Belasan Ribu Wisatawan Mancanegara Hadir
Pemimpin Pemasaran dan Komunikasi Raw Vision Collective, Karen Tjahja, mengatakan bahwa ada belasan ribu penonton dari luar negeri yang akan datang untuk menyaksikan konser YE di Jakarta."Lebih dari 15.000 wisatawan mancanegara, yang angkanya masih terus bertambah setiap hari, akan datang ke Jakarta dari berbagai negara," kata Karen Tjahja dalam konferensi pers di Jakarta pada Selasa, 15 September 2026.
Pihak promotor memprediksi deretan turis luar negeri tersebut berasal dari Malaysia, Singapura, Amerika Serikat, Australia, Hong Kong, Jepang, Inggris, Jerman, Vietnam, hingga Selandia Baru.
Mereka dijadwalkan terbang ke Jakarta demi menyaksikan pertunjukan musisi asal AS yang sebelumnya dikenal dengan nama Kanye West tersebut.
Tingginya daya tarik pertunjukan ini sudah terlihat sejak hari pertama penjualan tiket. Kala itu, sebanyak 52,8 persen tiket langsung ludes dipesan oleh para penikmat musik dari 73 negara.
Dampak Ekonomi Bagi Jakarta
Selain menarik jumlah massa, konser YE di Jakarta juga diyakini mampu memicu dampak ekonomi positif bagi deretan sektor usaha di Jakarta, mulai dari bisnis kuliner, penginapan, hingga moda transportasi.Gubernur DKI Jakarta, Pramono Anung Wibowo, menyampaikan apresiasinya atas terpilihnya Jakarta sebagai tuan rumah konser YE.
"Ini adalah momen yang sangat membanggakan.
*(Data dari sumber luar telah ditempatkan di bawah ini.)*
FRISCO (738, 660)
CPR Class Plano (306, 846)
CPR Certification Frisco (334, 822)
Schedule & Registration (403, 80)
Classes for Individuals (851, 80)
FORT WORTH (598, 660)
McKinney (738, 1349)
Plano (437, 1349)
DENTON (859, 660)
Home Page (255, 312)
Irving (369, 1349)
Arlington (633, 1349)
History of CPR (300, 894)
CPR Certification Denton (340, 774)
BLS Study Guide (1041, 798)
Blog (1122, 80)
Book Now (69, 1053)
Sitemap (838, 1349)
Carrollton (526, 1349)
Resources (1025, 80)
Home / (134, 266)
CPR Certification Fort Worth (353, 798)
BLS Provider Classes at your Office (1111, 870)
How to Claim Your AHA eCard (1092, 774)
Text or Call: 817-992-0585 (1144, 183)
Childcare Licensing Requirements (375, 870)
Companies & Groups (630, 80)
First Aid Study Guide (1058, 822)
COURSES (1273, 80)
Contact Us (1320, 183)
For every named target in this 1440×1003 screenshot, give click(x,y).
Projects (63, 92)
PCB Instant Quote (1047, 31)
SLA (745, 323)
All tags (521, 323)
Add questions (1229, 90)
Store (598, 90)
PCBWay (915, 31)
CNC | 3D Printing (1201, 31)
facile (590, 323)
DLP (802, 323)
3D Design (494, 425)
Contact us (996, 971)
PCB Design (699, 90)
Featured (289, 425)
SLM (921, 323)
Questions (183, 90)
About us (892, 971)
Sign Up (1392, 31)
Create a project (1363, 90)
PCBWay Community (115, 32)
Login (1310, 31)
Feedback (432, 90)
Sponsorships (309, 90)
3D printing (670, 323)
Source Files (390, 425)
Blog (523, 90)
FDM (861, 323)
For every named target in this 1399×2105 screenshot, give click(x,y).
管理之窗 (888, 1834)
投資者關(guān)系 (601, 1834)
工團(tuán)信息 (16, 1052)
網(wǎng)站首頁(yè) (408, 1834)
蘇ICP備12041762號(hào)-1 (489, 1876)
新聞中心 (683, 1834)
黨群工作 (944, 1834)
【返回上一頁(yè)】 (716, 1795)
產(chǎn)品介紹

Karena konser besar, baik di Asia Tenggara maupun Oseania, dipilih ada di Jakarta. Kalau kita tidak memanfaatkan momentum ini sebaik-baiknya, kita sendiri yang rugi," ujar Pramono Anung.
Ia mengaku terkejut dengan tingginya angka penonton dari luar negeri yang akan datang ke Jakarta untuk menonton konser YE.
"Yang menggembirakan adalah, saya juga kaget, penggemarnya itu dari seluruh dunia. Bahkan terbanyak yang membeli tiket kalau dari luar itu dari Australia," tutur Pramono.
Pengamanan dan Koordinasi Acara
Pada kesempatan itu, ia menegaskan komitmen Pemerintah Provinsi DKI Jakarta untuk mengawal dan menyukseskan agenda tersebut agar berlangsung tertib dan aman.Langkah antisipasi ekstra dinilai krusial mengingat jadwal konser bertepatan dengan ajang Jakarta Running Festival yang diperkirakan bakal menyedot hingga 35.000 peserta.
"Kita akan atur transportasi yang memudahkan bagi penonton. Sebab, kalau tidak, pasti ada yang terganggu, apakah maratonnya atau konsernya. Sehingga nanti kami akan bantu," ucap Pramono.